Thursday night, as soon as midnight struck on the east coast, I was listening to Billie Eilish’s newest album, Happier Than Ever.
If you had told me a year ago that I would be staying up late anxiously awaiting music from Billie Eilish, I probably would’ve laughed. I never thought I would like her or her music, largely because I had veered away from mainstream pop music and held judgments towards myself for liking that music for so many reasons that I won’t get into here. I didn’t realize Billie’s music would relate to me. Thank god I stumbled upon her documentary and fell deeply in love with who she is, what she represents, and the music she creates.
This album definitely lived up the hype…I love when artists are excited about the work they’ve created. It makes me more excited to listen to it, to know it was a really personal project that they’re proud of and held a lot of meaning for them. This is what I held onto as I began listening.
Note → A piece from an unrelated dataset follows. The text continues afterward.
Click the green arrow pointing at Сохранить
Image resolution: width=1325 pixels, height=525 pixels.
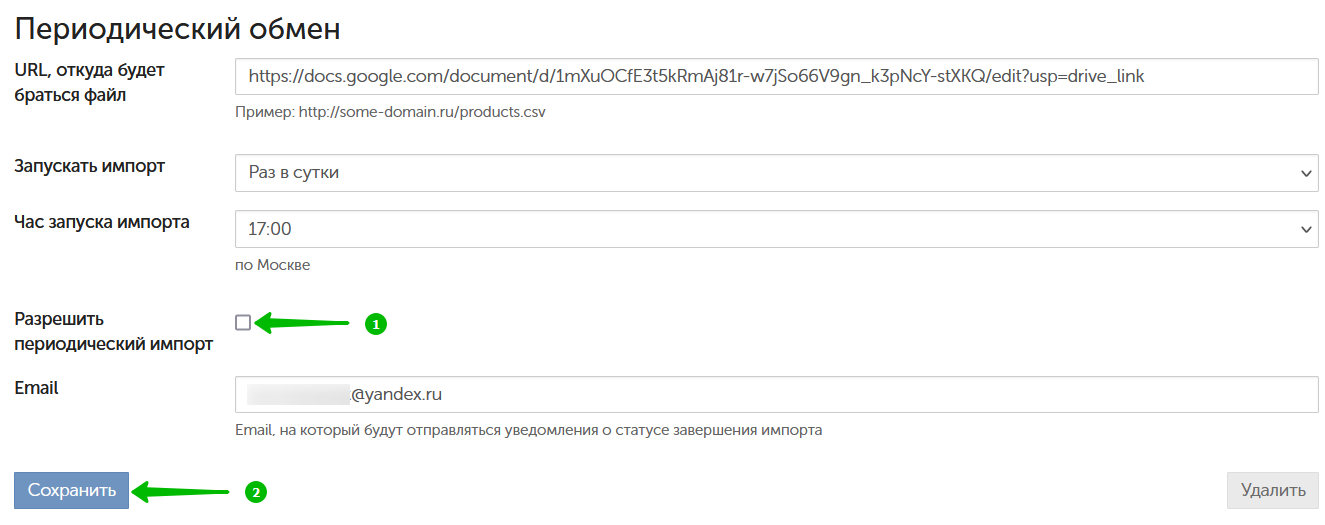(182, 491)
Listening to the titular song—the second to last track on the album—I had a very strong emotional reaction. As the music transformed and built in power, I realized that my body was covered in goosebumps and started crying and laughing at the same time. I was so happy to be having that reaction, honestly…I haven’t had such a visceral reaction to art, especially music, in quite a while.
I have been conditioned to feel ashamed of my high sensitivity. Highly sensitive people make up 20% of the population, and in Western culture (especially in the US), we are taught to stuff our feelings down, to “stop being so sensitive”, to multitask, push ourselves through discomfort, and ignore or numb ourselves to challenging emotions. Growing up, I didn’t feel validated for the intense emotional experiences I had, especially when it came to art in any form. When I experienced art that impacted me, I just couldn’t multitask, or move on to the next thing once it was over. I had to bathe in the experience, to let the inspiration wash over me, to figure out how I could make others feel the ways I was feeling. It took me a long time to meet others who experienced that feeling, too.
When I noticed my reaction to “Happier Than Ever”, my shame remembered what it was like to feel alone in those powerful emotions, and wanted me to stuff them down, to stay quiet about them, to not share the feelings with anyone. But listening to the song felt so good to be so moved by a single piece of music. I immediately thought Fuck the shame! I am so tired of twisting myself into a more socially acceptable being…this music changed me, and that matters!!
I am allowed to be moved by art. I am worthy of experiencing profound feelings and sharing them with the world. I matter.
Sometimes I feel sorry for those who don’t feel what us sensitive folks feel when we listen to powerful music, watch a moving film, see exquisite art…My sensitivity allows me to transcend myself. To see what others see. To feel what others feel. To feel the weight of why an artist creates what they create. To see myself in others’ stories. To process my own feelings.
Thank you, Billie Eilish, for reminding me how beautiful my high sensitivity is. Thank you for creating an album that holds so much raw, emotional truth. Thank you for helping me process my own trauma. Thank you for your vulnerability. Above all, thank you for inspiring me to be brave, authentic, and free.